### WHAT TO DO
Starting at the line with "Click the trash icon beside Option 3", copy each line through the last one below exactly as written, without any pictures.

### EXERCISE INPUTS
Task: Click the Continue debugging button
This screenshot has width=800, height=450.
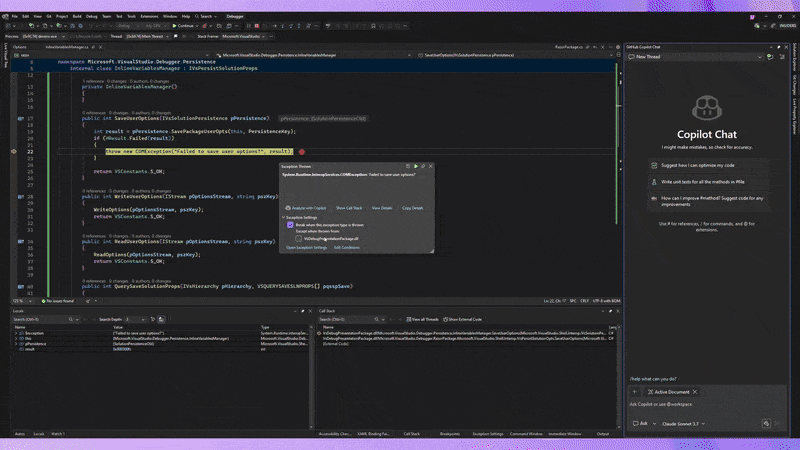Action: pos(183,25)
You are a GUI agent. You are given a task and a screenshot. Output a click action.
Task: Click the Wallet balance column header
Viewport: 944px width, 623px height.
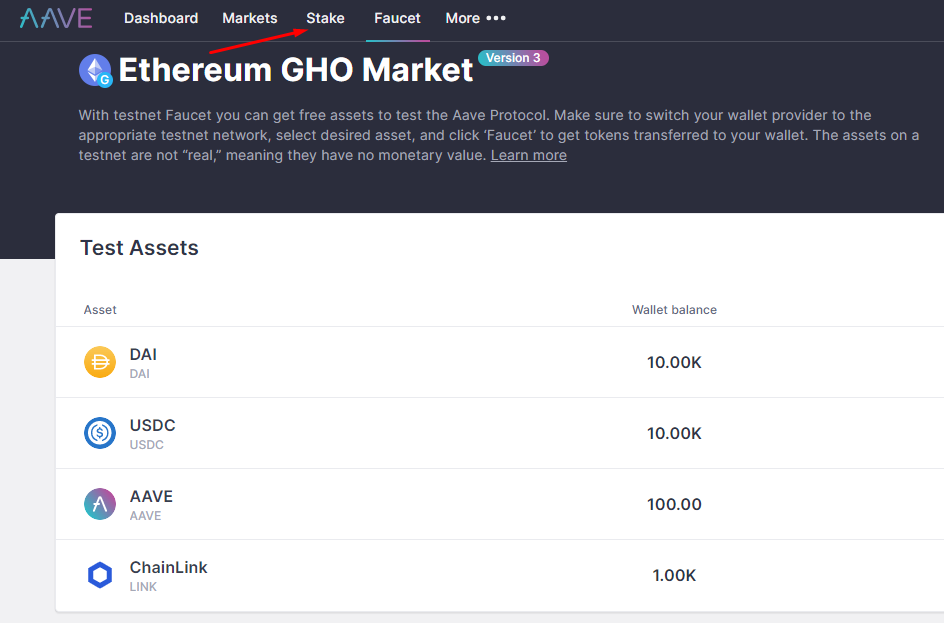(674, 310)
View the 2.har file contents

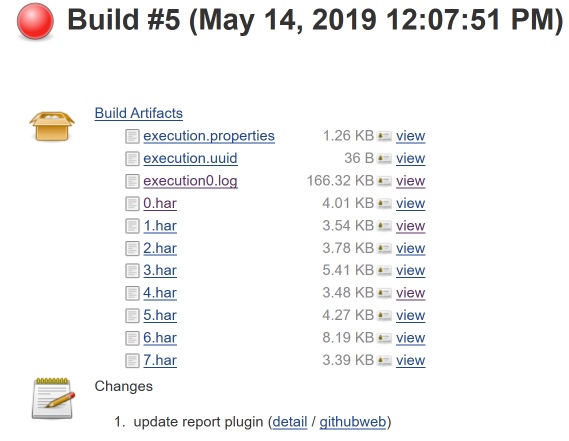pos(410,248)
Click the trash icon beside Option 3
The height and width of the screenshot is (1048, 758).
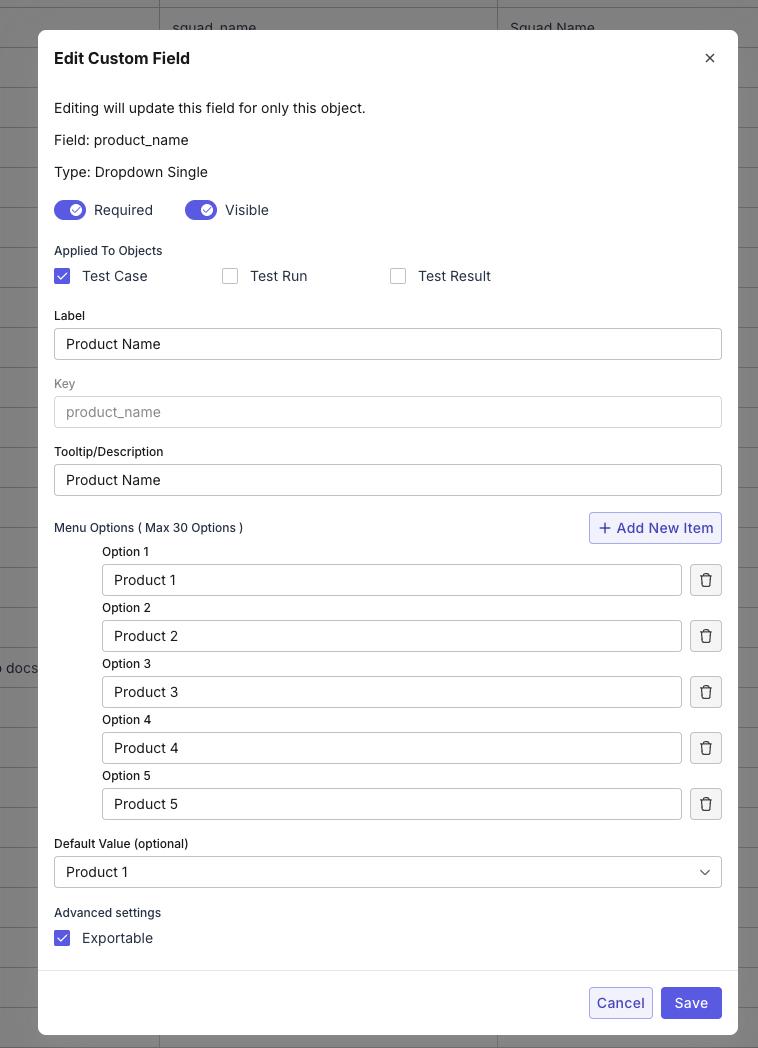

### EXERCISE OUTPUT
Click the trash icon beside Option 3
The height and width of the screenshot is (1048, 758).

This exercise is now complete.